The Wrap: Peterborough United – 2-1

The gap to the play-offs has been closed to just one point as the Sky Blues produced a composed and effective away performance at top six rivals Peterborough United. Where there had been questions little over a week ago surrounding the mental fortitude of this side, Mark Robins’ charges demonstrated a killer touch to weather an initial Peterborough onslaught and then to hold onto the lead in an extended injury time period in which the home side netted a consolation against the run of play.

A Mark Robins Away Day Special

If you had to pick one Coventry City manager out of recent history to set a team up for an important away performance, it would be Mark Robins. His two spells at the club have been characterised by hard-working and effective yet exhilarating away days, and this was another case study in what Robins does best.
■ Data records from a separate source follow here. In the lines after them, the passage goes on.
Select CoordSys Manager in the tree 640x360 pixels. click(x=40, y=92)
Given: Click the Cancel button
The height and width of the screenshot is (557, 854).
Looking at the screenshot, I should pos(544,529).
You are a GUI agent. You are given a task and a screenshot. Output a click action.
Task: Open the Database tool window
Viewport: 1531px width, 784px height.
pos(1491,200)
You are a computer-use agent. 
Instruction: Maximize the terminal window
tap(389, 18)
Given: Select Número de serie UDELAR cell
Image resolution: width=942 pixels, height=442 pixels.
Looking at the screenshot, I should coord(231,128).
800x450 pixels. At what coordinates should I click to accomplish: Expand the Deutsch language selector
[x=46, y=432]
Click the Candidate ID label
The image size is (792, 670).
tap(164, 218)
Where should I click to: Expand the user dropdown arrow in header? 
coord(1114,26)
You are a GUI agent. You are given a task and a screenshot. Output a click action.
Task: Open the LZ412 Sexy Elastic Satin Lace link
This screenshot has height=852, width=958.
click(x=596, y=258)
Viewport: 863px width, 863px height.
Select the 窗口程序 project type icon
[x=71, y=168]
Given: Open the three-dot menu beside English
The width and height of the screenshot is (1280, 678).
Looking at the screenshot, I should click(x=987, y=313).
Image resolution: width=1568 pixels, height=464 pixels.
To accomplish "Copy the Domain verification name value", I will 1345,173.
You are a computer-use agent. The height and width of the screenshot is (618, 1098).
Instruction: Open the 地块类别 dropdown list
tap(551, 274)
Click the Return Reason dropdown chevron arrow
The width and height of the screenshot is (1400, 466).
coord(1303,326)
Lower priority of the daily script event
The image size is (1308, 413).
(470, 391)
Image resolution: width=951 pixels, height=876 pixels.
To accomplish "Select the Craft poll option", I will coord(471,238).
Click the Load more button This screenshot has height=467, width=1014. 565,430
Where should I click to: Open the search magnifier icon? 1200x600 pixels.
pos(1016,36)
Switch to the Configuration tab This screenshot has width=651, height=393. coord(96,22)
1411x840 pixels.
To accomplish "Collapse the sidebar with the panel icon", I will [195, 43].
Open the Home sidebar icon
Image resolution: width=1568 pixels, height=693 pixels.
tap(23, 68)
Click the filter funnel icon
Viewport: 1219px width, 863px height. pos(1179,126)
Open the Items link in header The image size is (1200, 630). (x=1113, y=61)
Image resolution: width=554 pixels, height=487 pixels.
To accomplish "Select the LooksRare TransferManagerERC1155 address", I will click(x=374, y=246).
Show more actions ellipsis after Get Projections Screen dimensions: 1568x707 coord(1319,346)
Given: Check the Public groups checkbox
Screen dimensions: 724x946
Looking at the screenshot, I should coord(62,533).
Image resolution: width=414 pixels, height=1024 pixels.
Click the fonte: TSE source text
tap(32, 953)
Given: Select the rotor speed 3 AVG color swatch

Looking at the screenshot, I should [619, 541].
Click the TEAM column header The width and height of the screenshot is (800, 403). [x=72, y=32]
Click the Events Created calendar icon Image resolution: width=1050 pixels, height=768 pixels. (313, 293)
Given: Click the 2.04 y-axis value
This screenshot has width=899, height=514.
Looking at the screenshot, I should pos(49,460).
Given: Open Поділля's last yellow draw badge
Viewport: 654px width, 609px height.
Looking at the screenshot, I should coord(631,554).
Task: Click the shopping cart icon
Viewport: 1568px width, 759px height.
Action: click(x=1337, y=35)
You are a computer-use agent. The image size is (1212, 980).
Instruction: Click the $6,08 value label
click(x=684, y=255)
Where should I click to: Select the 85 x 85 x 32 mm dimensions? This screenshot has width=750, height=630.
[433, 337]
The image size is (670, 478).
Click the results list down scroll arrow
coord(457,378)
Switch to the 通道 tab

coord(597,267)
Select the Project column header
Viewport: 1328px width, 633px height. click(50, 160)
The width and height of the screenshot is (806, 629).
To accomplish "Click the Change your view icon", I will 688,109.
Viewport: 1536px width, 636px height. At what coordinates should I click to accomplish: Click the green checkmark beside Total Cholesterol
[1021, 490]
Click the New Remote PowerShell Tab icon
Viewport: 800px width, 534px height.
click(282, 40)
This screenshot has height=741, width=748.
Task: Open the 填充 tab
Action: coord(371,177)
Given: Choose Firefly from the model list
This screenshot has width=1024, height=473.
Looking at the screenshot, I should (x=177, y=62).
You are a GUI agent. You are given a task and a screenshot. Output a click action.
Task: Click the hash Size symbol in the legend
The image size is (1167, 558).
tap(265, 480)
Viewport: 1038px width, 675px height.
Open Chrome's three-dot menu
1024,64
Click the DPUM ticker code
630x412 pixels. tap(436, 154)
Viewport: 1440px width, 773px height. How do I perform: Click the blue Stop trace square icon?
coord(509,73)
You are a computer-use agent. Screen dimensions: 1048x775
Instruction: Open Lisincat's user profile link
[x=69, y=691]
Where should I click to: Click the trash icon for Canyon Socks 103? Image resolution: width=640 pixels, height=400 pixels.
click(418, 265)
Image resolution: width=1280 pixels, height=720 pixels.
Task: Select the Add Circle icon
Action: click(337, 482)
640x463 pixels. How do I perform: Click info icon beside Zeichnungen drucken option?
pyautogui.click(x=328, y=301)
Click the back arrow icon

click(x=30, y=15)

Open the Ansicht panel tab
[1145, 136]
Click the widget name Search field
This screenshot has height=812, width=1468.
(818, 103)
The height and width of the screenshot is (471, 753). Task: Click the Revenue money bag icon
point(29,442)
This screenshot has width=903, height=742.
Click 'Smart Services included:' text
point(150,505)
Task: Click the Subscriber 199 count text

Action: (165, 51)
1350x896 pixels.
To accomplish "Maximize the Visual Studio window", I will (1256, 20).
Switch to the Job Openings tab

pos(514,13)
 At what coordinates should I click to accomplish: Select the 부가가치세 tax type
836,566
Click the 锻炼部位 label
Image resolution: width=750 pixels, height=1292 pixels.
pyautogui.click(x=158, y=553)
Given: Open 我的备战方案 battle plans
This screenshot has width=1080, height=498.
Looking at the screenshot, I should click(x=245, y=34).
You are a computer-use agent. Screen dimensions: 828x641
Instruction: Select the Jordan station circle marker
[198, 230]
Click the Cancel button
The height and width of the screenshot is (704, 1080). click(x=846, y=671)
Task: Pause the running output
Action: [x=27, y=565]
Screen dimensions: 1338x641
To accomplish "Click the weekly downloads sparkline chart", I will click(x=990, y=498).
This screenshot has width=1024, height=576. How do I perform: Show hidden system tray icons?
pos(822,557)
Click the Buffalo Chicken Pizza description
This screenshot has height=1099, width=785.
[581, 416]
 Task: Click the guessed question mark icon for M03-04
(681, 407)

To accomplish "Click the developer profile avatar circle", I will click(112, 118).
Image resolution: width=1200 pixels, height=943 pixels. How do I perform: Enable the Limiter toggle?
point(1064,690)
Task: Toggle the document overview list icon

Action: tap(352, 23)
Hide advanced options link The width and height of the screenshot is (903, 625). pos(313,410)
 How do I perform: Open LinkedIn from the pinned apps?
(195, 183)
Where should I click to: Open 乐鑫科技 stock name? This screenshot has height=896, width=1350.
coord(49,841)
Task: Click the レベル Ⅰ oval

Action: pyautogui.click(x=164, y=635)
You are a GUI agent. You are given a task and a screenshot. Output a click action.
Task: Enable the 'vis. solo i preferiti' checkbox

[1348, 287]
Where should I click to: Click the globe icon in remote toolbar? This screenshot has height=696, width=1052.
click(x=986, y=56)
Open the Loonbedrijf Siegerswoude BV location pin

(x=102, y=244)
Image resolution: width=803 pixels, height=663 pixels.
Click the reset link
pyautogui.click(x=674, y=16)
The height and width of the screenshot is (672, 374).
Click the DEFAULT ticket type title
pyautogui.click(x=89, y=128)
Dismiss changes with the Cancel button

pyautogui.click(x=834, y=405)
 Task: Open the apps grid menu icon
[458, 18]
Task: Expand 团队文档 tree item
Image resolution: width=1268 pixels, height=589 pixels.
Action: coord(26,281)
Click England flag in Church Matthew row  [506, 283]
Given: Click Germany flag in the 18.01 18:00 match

Much of the first-half was dominated by Peterborough United as their movement and pressing made life difficult for us – particularly on a very windy day when the prevailing breeze was against us in the opening stages of the game, making kicking long out of defence difficult. Lee Burge was the player of the first-half for us, if not the whole game, making a handful of crucial saves as Posh sliced through our defensive organisation.

The goal Peterborough threatened to score didn’t come, allowing us to grow into the game and enact the plan Mark Robins had set us up for. Amadou Bakayoko slotted home from Luke Thomas’ through-ball, shattering the momentum of the game and swinging it in our favour from then on in.

This wasn’t a performance simply of good fortune, the effort and organisation of the side limited Peterborough’s effectiveness and flow as the game wore on, seeing us gradually take control of proceedings. The second-half was close to away day nirvana , everything we did was slick and effective, from the speed with which we counter-attacked to the poise and composure in possession. Peterborough had been thoroughly worn-down and looked punch-drunk and thoroughly fed-up in the closing 45 minutes (that late consolation goal not permitting).

Our Best XI

On Tuesday night, we fortuitously found our way to victory over Fleetwood Town, that Mark Robins made four changes to that side said everything about the quality had been unavailable in our last game. In Jordan Willis and Dominic Hyam, we have possibly one of the best central defensive pairings in the division, in Liam Kelly an excellent midfield organiser and Bright Enobakhare, a genuine maverick attacking talent who could prove to be the difference we were missing in the first half of the campaign.

Jordan Willis and Dominic Hyam’s returns were most admirable considering that Willis was limping through the closing stages of a game just over a week ago and Hyam was involved in a 100 mph car-crash just a few days before that. With Willis the battling, warrior defender – with the pace in reserve to allow us to play 10-15 yards further up the pitch – and Hyam the calm and composed presence, the duo are a very effective defensive pairing, and can cover for their lack of height.

Liam Kelly’s presence in midfield gave the front four, and Tom Bayliss, the licence to do what they do best, run directly at the opposition. In the second-half especially, our counter-attacking play really clicked and there looks to be an excellent understanding of the kind of runs their fellow attackers will make and how to make the most each others’ qualities developing – Amadou Bakayoko in particular benefiting from the flow of those around him, utilising his manic work-rate in an effective manner as the lone striker.

Setting the tone for everything though was a superb all-round goalkeeping performance from Lee Burge. One save in particular, from Matt Godden from point-blank range in the first-half, underlined a dominating performance in goal from our number one. That was the Lee Burge that helped us to back-to-back Wembley wins, the Lee Burge that we would be sore to lose in the summer.

Fair Weather Posh

There are two sides to every win, the excellence of the victor, the failings of the defeated. As great an away performance as this was, Peterborough’s surrender of a dominant position was notably limp and meek, even from a Sky Blue-tinted perspective.

Peterborough handed their star man, Marcus Maddison, a free role, the forward’s movement made him nigh-on impossible to mark, his technique made him nigh-on impossible to stop once we could get close to him. Everything good about Peterborough came through Maddison, but when he was most needed for inspiration, he was nowhere to be seen.

The second-half from Peterborough was characterised by rash challenges, sloppy passes and a slew individual errors. On another day, they could have been down to 9 men and gave a penalty away – although the referee probably got those key decisions right – they certainly should have been three down after Bakayoko had a perfectly good goal disallowed, it could have been more.

On another day, things could have gone in Peterborough’s way, but football is so often about forcing it when things are going against you. This was a side clearly lacking in leaders and allowed things to play out against them. To our credit, we exploited an opportunity to punish a side for its laxity and mental weakness in a clinical fashion.